A cloud covered sunset is hardly picturesque.
He cast a stone as far as he could toward the water, but his arm faltered and it clattered down the beach, coming to rest at the ocean's edge.
He coughed.
"Maybe if he was younger", he thought, but if he could be younger again he would never have ended up here now.
People say the most elegant torture would be to meet the man you could've been.
Maybe if he had gone to school, maybe if he had moved away, maybe if he had quit smoking earlier, maybe if he had got the girl, maybe if he hadn't run away from her, perhaps then things could've ended differently.
Maybe if he had even tried.
He could see her face swaying in the swirling grey water before him, her eyes like emeralds, locked on his own. He could hear her voice on the wind, breathing into his ear, biting. Her gentle laughter rang out after every cough.

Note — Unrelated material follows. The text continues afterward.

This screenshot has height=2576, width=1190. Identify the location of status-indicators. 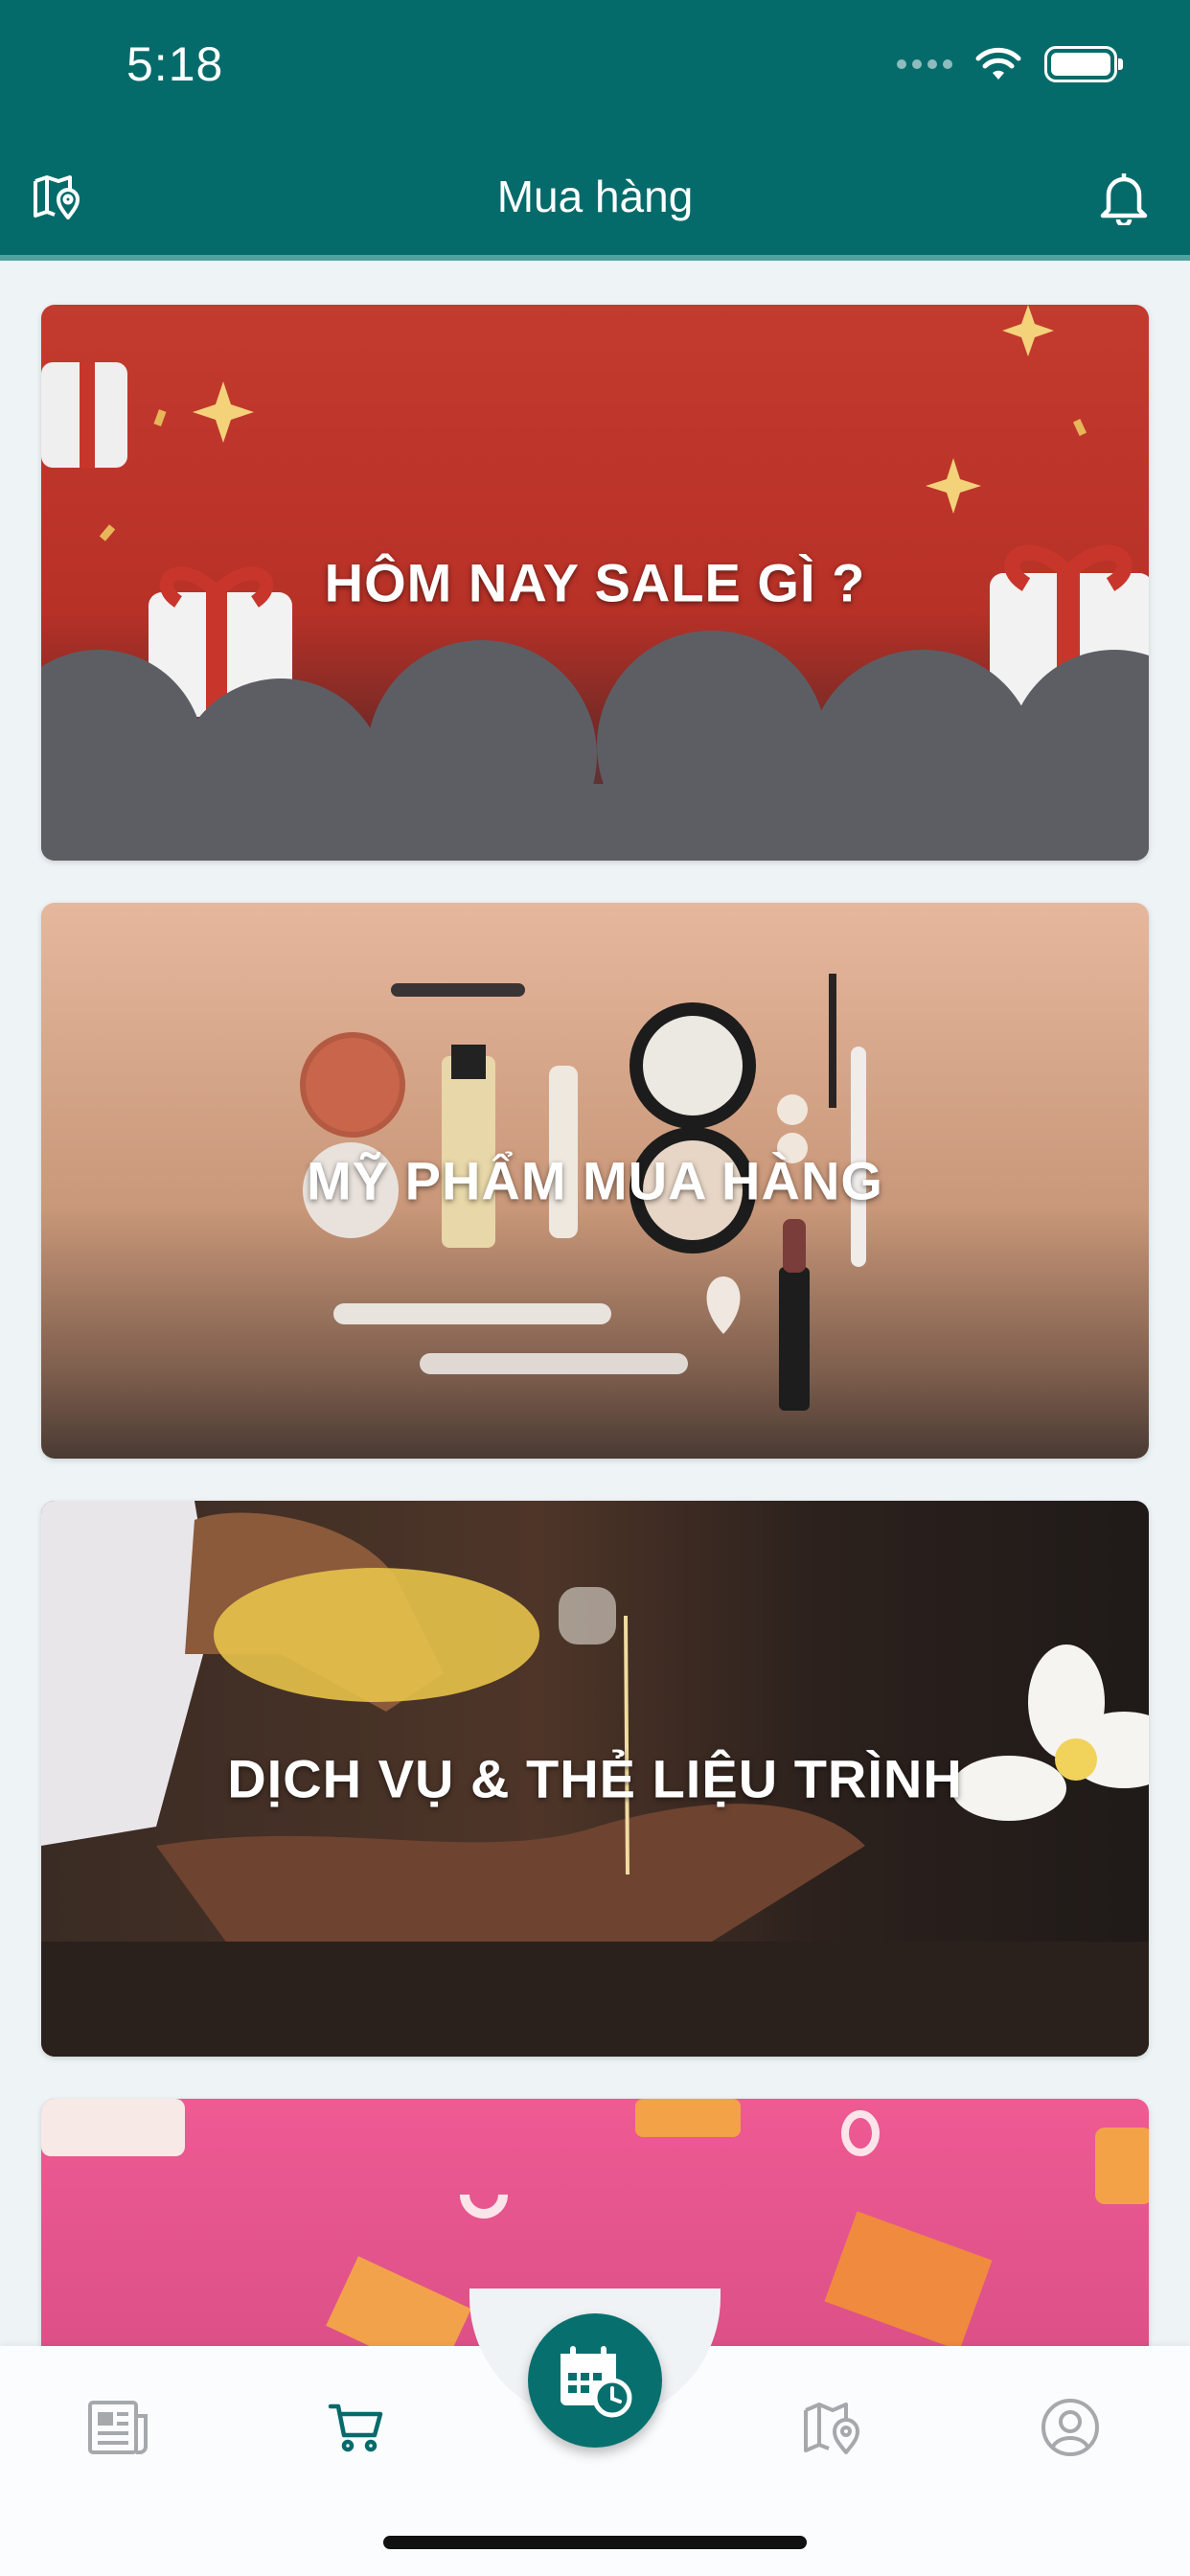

How those big broken eyes pleaded with him, demanding an answer that he never had, to a question he'd already killed himself asking.
Perhaps if he'd loved her as much then as he claimed to now he wouldn't have left. If he'd known where he'd end up, he could've done better by her.

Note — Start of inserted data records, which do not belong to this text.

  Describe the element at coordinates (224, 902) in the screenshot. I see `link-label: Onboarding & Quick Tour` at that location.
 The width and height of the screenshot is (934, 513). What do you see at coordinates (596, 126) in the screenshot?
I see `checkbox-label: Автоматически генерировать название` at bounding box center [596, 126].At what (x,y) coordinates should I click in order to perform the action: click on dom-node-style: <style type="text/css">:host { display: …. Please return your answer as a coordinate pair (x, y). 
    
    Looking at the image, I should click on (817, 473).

He was paralyzed by fear then though, not now.
He coughed and stood up.
People say the most elegant torture is to meet the man you could've been, but they're wrong. The most elegant torture is to know the woman you could've had.

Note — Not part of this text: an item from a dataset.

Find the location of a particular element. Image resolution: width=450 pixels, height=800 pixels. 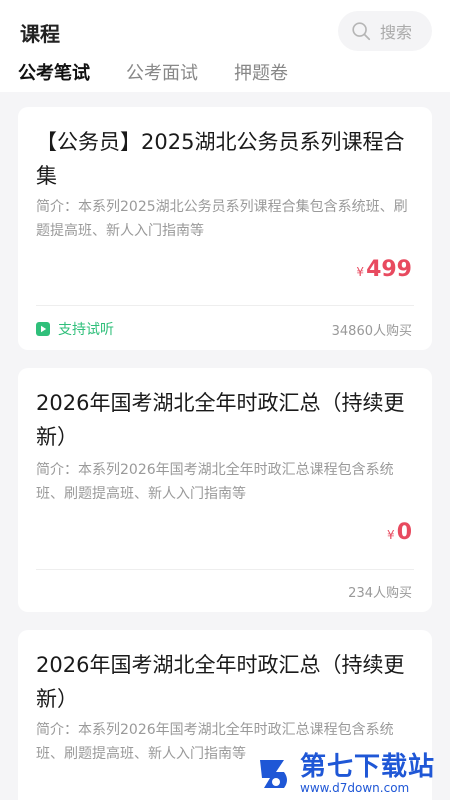

trial-label: 支持试听 is located at coordinates (86, 330).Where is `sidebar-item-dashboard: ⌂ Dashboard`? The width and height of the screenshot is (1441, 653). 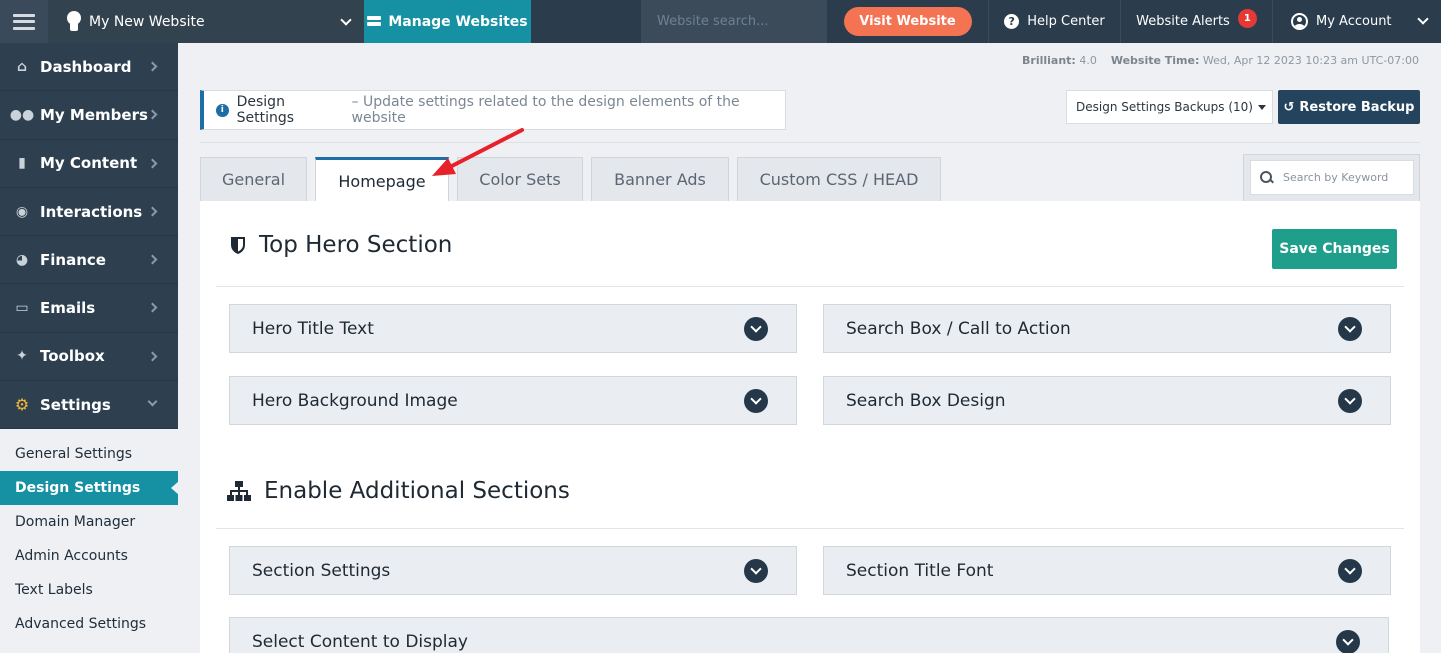 sidebar-item-dashboard: ⌂ Dashboard is located at coordinates (89, 68).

He raised his eyes to meet hers and took a step forward.
His knees cracked as he began to walk, his breath labored instantly, chest squeezed tight by the effort.
He surveyed the beach before him and kicked the same rock he'd thrown before into a wave. Then he walked slowly into the ocean, her eyes once again locked on his, burning into the back of his skull.
He wanted to die like he was young again, he wanted to die with her, he wanted that choice back.
He searched for her still, in every person he had met since, but he found nothing in anything but his memories, just as she promised he would.
So he walked deeper, and as he turned to see the bench fading out of sight in the darkness he caught a glimpse of himself in a past life, sitting on that bench next to her, hand in hand, staring out at the ocean together.
He remembered who he was when he squeezed her hand, and he was sure she was going to hurt him then, so he ran. Happiness terrified him if she could take it away, and he couldn't ever have given her that chance.
The ocean called to him now, and he knew no better way than this to cleanse his mistakes.
He turned to face her again and took a final step before being swallowed by the sea, hand in hers, smiling, and he recalled that he'd never thought he could be this happy again, as his body washed away.